### The data
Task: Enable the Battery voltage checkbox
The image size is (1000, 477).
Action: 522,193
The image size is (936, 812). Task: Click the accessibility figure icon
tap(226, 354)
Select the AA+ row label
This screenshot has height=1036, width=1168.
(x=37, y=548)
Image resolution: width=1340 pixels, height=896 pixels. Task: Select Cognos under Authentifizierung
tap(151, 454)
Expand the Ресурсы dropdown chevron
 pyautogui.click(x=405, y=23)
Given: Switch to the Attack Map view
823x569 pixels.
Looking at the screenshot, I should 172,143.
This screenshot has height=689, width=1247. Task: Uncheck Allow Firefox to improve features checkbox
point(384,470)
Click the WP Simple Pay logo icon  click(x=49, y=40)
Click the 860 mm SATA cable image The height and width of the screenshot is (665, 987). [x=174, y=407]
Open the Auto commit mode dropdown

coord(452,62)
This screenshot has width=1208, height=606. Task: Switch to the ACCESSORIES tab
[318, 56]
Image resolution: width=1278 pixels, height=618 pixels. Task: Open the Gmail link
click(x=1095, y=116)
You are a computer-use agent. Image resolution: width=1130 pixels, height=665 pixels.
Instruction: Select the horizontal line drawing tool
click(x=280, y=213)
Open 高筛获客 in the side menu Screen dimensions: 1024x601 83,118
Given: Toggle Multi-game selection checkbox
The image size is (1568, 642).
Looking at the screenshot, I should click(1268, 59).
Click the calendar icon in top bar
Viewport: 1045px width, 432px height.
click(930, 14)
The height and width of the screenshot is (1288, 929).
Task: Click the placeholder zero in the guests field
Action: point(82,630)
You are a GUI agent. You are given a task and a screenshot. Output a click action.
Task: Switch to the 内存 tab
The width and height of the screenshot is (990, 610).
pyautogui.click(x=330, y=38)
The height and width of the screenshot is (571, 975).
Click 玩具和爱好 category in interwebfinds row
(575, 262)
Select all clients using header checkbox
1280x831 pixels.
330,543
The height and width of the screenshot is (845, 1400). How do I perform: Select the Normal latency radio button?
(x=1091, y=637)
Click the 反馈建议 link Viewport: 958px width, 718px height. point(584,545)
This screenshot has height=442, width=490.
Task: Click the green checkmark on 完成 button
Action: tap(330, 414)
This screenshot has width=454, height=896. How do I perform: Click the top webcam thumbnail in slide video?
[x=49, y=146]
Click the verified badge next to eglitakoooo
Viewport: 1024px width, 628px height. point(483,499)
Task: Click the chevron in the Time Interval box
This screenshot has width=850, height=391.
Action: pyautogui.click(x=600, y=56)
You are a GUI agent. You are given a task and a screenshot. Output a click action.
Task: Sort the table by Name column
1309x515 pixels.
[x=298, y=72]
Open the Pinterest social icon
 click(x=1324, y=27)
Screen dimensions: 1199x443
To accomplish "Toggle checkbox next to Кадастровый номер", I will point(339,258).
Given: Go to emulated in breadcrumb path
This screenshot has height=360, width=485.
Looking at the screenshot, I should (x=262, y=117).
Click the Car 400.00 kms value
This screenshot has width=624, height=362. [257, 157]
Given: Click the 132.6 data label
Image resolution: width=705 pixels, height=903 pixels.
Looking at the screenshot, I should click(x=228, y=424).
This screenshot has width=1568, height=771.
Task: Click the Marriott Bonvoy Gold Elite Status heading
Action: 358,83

### Requirement
Transcribe the data word for word.

### Answer for this exercise
Task: Enable the Battery voltage checkbox
The image size is (1000, 477).
Action: 522,193
The image size is (936, 812). Task: Click the accessibility figure icon
tap(226, 354)
Select the AA+ row label
This screenshot has height=1036, width=1168.
(x=37, y=548)
Image resolution: width=1340 pixels, height=896 pixels. Task: Select Cognos under Authentifizierung
tap(151, 454)
Expand the Ресурсы dropdown chevron
 pyautogui.click(x=405, y=23)
Given: Switch to the Attack Map view
823x569 pixels.
Looking at the screenshot, I should 172,143.
This screenshot has height=689, width=1247. Task: Uncheck Allow Firefox to improve features checkbox
point(384,470)
Click the WP Simple Pay logo icon  click(x=49, y=40)
Click the 860 mm SATA cable image The height and width of the screenshot is (665, 987). [x=174, y=407]
Open the Auto commit mode dropdown

coord(452,62)
This screenshot has width=1208, height=606. Task: Switch to the ACCESSORIES tab
[318, 56]
Image resolution: width=1278 pixels, height=618 pixels. Task: Open the Gmail link
click(x=1095, y=116)
You are a computer-use agent. Image resolution: width=1130 pixels, height=665 pixels.
Instruction: Select the horizontal line drawing tool
click(x=280, y=213)
Open 高筛获客 in the side menu Screen dimensions: 1024x601 83,118
Given: Toggle Multi-game selection checkbox
The image size is (1568, 642).
Looking at the screenshot, I should click(1268, 59).
Click the calendar icon in top bar
Viewport: 1045px width, 432px height.
click(930, 14)
The height and width of the screenshot is (1288, 929).
Task: Click the placeholder zero in the guests field
Action: point(82,630)
You are a GUI agent. You are given a task and a screenshot. Output a click action.
Task: Switch to the 内存 tab
The width and height of the screenshot is (990, 610).
pyautogui.click(x=330, y=38)
The height and width of the screenshot is (571, 975).
Click 玩具和爱好 category in interwebfinds row
(575, 262)
Select all clients using header checkbox
1280x831 pixels.
330,543
The height and width of the screenshot is (845, 1400). How do I perform: Select the Normal latency radio button?
(x=1091, y=637)
Click the 反馈建议 link Viewport: 958px width, 718px height. point(584,545)
This screenshot has height=442, width=490.
Task: Click the green checkmark on 完成 button
Action: tap(330, 414)
This screenshot has width=454, height=896. How do I perform: Click the top webcam thumbnail in slide video?
[x=49, y=146]
Click the verified badge next to eglitakoooo
Viewport: 1024px width, 628px height. point(483,499)
Task: Click the chevron in the Time Interval box
This screenshot has width=850, height=391.
Action: pyautogui.click(x=600, y=56)
You are a GUI agent. You are given a task and a screenshot. Output a click action.
Task: Sort the table by Name column
1309x515 pixels.
[x=298, y=72]
Open the Pinterest social icon
 click(x=1324, y=27)
Screen dimensions: 1199x443
To accomplish "Toggle checkbox next to Кадастровый номер", I will point(339,258).
Given: Go to emulated in breadcrumb path
This screenshot has height=360, width=485.
Looking at the screenshot, I should (x=262, y=117).
Click the Car 400.00 kms value
This screenshot has width=624, height=362. [257, 157]
Given: Click the 132.6 data label
Image resolution: width=705 pixels, height=903 pixels.
Looking at the screenshot, I should click(x=228, y=424).
This screenshot has width=1568, height=771.
Task: Click the Marriott Bonvoy Gold Elite Status heading
Action: 358,83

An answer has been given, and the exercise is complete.